Algo de errado se passa.

Algo de errado se passa. (O quê, em rigor – de tanta coisa – nem sei bem. Mas) Digo-o com toda a sinceridade e determinação, com um arrufado sentimento de missão à mistura, como se dependesse unicamente de mim, num fardo hercúleo sobre os meus inexperientes ombros, todo o futuro da nação portuguesa: algo de errado se passa!
Tenho que denunciar este crime hediondo. Tenho que trazer luz a esta sombria hecatombe, repetidamente dissimulada sob os focos de Suas Senhorias os estúdios televisivos, sob as tribunas de Suas Sumidades os nossos representantes, sob as indecentes camadas de pó-de-arroz de Suas Excelências as nossas vedetas!
Ou muito me engano, ou todo este meu apreciável esforço já vem fora de tempo. Ou muito me engano, ou já nos encontramos afundados por completo no peganhento lamaçal da nossa corrupta e bafienta sociedade. Ou muito me engano, ou já é tarde de mais!
Oh! e a virulenta censura a que serei sujeito e a perseguição mortal em que me verei protagonista, e o ataque rancoroso que me dirigirão esses obscuros mas omnipresentes falcões sanguinários dos poderes instalados?
Contra o tempo e contra as conveniências estabelecidas labutarei, sem embargo. Contra os que mais têm e os que mais podem. De encontro, inclusive, ao meu próprio bem-estar. Em prol da verdade, da justiça e do povo. É a cruz que orgulhosamente carrego. É o meu triste, porém honrado, fado!
(...)
Agora que concluí o meu trabalho, agora que fiz história, agora que desmascarei todos os abutres, posso afirmar, com reforçada valentia, com obstinada vitalidade, com revigorada pujança: algo de errado se passou.
Passou. E, como um comboio que salta uma estação onde deveria parar, como um avião que dispensou uma escala prevista numa qualquer cidade, como um navio que não largou âncora num porto onde o esperava uma multidão, passou e ninguém deu por nada.
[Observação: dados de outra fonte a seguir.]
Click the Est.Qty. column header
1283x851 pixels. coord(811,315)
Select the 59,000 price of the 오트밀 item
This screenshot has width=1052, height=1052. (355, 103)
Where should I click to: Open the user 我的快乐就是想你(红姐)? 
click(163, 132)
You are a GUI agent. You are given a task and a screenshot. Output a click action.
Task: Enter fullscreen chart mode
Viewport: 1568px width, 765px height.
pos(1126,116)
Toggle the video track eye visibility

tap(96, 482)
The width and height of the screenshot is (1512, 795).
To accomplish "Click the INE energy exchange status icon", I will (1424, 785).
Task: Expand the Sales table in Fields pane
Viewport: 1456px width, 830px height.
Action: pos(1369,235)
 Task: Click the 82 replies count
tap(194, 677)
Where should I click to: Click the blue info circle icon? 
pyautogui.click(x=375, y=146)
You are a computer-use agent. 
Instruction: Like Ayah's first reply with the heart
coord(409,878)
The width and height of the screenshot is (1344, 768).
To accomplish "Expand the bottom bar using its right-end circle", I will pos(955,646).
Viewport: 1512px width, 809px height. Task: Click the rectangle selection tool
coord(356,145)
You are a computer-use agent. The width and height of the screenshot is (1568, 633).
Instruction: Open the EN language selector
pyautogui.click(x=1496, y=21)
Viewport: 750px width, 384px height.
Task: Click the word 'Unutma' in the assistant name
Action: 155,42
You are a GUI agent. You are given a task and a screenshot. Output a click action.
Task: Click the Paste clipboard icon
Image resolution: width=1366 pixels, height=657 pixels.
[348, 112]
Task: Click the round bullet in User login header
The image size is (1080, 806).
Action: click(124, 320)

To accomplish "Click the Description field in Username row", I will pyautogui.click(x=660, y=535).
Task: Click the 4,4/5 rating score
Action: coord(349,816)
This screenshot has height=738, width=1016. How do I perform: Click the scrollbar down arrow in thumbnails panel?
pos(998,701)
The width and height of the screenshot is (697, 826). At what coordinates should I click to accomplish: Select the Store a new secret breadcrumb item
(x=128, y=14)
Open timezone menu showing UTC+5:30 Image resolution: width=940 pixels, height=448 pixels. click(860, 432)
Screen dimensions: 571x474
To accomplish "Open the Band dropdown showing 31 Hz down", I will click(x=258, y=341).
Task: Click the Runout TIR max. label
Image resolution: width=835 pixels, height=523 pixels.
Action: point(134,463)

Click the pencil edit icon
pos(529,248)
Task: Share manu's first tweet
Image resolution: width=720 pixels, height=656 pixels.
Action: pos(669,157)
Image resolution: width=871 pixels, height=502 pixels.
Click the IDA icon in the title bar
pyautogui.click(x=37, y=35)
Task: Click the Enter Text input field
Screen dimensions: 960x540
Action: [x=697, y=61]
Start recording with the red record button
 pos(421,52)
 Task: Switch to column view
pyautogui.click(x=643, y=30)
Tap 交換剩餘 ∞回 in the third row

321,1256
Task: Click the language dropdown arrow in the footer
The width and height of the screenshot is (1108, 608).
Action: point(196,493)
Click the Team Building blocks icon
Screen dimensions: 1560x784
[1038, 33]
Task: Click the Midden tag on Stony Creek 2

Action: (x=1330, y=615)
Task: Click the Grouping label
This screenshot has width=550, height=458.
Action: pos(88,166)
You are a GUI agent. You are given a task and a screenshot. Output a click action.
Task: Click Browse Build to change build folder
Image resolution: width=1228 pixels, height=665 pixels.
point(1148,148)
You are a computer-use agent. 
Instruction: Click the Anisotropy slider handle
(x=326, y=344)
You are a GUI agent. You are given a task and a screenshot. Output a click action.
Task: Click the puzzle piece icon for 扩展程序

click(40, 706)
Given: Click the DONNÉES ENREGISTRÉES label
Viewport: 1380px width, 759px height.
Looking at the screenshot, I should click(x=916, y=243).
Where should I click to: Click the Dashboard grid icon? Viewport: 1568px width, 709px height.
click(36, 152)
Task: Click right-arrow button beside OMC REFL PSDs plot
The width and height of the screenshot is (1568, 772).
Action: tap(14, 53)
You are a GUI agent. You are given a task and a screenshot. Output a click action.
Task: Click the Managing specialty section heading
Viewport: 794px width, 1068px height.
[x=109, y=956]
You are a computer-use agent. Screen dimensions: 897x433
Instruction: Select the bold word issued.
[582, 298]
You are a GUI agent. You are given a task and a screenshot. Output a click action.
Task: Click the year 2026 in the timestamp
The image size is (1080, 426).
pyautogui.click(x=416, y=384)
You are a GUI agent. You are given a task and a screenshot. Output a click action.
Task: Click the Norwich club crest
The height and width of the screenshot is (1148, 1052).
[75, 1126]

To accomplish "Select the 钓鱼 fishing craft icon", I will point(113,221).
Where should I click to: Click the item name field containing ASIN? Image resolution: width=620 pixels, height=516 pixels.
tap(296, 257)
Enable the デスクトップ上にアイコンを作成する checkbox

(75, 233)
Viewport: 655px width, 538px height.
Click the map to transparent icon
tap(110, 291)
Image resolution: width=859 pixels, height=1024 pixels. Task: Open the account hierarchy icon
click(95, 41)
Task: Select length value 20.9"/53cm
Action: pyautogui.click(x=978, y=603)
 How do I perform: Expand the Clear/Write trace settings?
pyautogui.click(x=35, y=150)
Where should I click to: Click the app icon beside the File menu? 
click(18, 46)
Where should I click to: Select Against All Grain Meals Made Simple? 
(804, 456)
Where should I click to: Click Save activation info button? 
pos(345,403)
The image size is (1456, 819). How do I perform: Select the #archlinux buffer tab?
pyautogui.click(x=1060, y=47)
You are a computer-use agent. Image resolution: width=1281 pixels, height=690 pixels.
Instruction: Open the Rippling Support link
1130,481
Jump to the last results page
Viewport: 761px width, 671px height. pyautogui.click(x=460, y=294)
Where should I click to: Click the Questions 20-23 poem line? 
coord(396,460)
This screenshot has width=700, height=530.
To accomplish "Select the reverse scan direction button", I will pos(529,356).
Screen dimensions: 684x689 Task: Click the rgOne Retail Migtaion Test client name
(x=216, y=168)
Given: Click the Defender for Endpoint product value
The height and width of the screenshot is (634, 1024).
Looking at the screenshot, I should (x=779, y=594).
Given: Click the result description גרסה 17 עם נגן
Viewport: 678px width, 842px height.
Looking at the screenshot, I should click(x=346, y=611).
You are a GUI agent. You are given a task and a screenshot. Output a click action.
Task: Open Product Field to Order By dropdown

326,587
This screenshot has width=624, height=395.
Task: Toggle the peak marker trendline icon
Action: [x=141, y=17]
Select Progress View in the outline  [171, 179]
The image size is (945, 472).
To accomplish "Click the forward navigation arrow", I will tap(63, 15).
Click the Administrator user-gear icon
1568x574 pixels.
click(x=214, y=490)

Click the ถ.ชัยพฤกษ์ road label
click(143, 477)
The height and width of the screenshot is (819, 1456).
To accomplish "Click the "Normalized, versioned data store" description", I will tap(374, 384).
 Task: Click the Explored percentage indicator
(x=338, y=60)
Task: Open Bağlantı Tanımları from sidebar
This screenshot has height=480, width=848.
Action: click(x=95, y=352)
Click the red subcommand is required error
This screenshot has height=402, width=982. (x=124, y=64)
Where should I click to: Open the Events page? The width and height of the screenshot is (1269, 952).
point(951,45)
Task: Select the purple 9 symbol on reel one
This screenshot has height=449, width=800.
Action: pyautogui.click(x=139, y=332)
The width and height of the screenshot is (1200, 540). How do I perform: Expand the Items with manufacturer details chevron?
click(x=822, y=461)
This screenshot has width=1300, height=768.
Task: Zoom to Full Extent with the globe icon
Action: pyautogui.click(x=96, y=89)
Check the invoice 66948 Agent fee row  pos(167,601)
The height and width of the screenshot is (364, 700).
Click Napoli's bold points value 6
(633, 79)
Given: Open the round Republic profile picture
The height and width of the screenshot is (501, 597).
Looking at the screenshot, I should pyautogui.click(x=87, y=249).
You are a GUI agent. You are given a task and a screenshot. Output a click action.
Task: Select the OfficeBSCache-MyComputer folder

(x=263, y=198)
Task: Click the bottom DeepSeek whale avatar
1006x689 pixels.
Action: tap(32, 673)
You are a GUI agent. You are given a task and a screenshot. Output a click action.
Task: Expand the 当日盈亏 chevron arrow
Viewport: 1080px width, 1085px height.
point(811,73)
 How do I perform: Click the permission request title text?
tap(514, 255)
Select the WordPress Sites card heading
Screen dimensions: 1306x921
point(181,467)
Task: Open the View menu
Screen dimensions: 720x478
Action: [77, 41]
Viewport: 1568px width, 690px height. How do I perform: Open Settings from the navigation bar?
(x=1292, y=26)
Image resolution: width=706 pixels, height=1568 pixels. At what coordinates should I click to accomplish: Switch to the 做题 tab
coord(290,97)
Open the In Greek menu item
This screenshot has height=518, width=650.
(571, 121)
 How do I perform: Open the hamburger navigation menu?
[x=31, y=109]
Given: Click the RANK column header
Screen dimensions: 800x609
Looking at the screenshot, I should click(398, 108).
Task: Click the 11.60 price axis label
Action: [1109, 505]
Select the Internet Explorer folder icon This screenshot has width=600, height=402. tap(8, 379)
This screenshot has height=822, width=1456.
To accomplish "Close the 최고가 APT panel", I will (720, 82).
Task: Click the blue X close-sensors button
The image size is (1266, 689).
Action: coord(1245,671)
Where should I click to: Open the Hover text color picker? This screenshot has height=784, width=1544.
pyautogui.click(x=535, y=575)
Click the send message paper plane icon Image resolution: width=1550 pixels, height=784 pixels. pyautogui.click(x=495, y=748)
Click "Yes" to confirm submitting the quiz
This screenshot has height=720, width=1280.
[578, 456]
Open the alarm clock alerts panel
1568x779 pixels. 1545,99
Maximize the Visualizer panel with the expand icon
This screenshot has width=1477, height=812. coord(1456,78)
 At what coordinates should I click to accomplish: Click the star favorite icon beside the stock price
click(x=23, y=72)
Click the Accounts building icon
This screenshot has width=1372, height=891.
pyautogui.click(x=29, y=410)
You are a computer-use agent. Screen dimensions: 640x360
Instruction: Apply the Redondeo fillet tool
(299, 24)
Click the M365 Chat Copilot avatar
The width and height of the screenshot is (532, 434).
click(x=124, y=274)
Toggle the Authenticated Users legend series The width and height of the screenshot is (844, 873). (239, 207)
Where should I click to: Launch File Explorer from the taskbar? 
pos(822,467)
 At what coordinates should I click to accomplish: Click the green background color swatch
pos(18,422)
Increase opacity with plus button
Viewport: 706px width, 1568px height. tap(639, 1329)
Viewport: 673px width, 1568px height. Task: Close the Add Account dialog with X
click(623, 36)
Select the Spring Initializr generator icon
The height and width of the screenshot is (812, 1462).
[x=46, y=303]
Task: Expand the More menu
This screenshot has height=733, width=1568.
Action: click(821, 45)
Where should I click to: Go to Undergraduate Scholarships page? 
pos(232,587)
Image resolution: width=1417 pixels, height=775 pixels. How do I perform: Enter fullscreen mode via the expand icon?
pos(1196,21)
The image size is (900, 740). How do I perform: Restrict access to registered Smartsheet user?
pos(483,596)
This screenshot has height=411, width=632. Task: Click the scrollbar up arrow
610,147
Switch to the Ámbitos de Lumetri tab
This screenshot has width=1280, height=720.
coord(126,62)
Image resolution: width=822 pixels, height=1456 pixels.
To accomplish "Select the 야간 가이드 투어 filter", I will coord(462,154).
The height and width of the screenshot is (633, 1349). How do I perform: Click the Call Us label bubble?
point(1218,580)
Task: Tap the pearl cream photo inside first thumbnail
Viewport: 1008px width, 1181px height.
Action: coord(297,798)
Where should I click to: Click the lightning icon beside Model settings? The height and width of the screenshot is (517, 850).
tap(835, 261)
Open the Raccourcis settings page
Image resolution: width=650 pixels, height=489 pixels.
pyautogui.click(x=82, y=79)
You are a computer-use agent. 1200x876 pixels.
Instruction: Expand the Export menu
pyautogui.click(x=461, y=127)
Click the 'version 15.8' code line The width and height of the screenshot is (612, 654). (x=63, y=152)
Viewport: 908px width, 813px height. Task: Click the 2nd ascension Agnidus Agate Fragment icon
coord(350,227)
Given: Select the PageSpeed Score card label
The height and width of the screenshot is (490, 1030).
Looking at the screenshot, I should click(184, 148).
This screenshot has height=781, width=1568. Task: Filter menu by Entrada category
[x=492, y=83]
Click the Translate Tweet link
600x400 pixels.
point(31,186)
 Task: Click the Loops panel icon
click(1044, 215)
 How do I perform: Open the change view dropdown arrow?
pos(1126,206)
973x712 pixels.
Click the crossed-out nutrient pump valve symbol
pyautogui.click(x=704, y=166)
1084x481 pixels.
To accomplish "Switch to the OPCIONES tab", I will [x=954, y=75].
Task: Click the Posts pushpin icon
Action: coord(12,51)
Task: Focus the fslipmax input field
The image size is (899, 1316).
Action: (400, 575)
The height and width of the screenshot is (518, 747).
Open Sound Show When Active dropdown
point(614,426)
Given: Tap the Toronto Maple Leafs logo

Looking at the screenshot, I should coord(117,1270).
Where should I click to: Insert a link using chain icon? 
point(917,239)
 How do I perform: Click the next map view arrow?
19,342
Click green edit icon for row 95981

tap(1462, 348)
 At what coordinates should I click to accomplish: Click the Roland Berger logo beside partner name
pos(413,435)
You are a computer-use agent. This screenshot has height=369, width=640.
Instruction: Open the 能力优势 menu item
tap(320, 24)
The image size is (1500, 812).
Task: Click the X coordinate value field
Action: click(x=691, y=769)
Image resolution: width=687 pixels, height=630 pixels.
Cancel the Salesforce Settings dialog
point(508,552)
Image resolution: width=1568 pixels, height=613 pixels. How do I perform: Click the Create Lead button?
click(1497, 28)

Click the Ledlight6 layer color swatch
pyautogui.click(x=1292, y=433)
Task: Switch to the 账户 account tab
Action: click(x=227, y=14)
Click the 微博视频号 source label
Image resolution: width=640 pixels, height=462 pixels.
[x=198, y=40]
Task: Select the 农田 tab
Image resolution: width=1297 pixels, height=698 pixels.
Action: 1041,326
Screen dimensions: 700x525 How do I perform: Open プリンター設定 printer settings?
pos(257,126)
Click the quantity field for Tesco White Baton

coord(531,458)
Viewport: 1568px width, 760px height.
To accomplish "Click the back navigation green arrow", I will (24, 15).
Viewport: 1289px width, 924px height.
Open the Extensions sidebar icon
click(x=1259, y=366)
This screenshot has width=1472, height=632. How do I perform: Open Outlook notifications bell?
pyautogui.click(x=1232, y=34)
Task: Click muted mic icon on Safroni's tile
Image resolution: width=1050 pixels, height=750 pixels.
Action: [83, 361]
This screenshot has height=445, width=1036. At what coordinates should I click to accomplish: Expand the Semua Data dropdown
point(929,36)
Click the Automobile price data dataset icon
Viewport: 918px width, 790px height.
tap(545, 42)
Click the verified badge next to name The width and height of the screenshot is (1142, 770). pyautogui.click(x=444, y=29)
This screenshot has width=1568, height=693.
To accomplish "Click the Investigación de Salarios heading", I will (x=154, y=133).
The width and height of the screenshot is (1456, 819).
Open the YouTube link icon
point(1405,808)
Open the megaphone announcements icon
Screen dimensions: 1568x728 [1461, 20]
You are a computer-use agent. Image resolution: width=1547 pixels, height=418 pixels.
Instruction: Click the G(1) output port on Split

Ninguém.
Não se pense, porém, que este ninguém tem carácter quantitativo. Não, senhor. É ninguém qualitativo, como seria dizer, por exemplo, Ninguém de direito ou, outro exemplo, Ninguém que tenha meios para fazer o que quer que seja ou, ainda um exemplo mais, Ninguém que consiga impedir que tudo fique tal e qual estava.
Assim, é coisa meramente de tempo verbal. Dizer passa ou dizer passou vai dar ao mesmo. O mal está aí, está cá, entranhado, enraizado, não há maneira de o extrair, não há esperança, enfim.
Algo de errado, então, se passa.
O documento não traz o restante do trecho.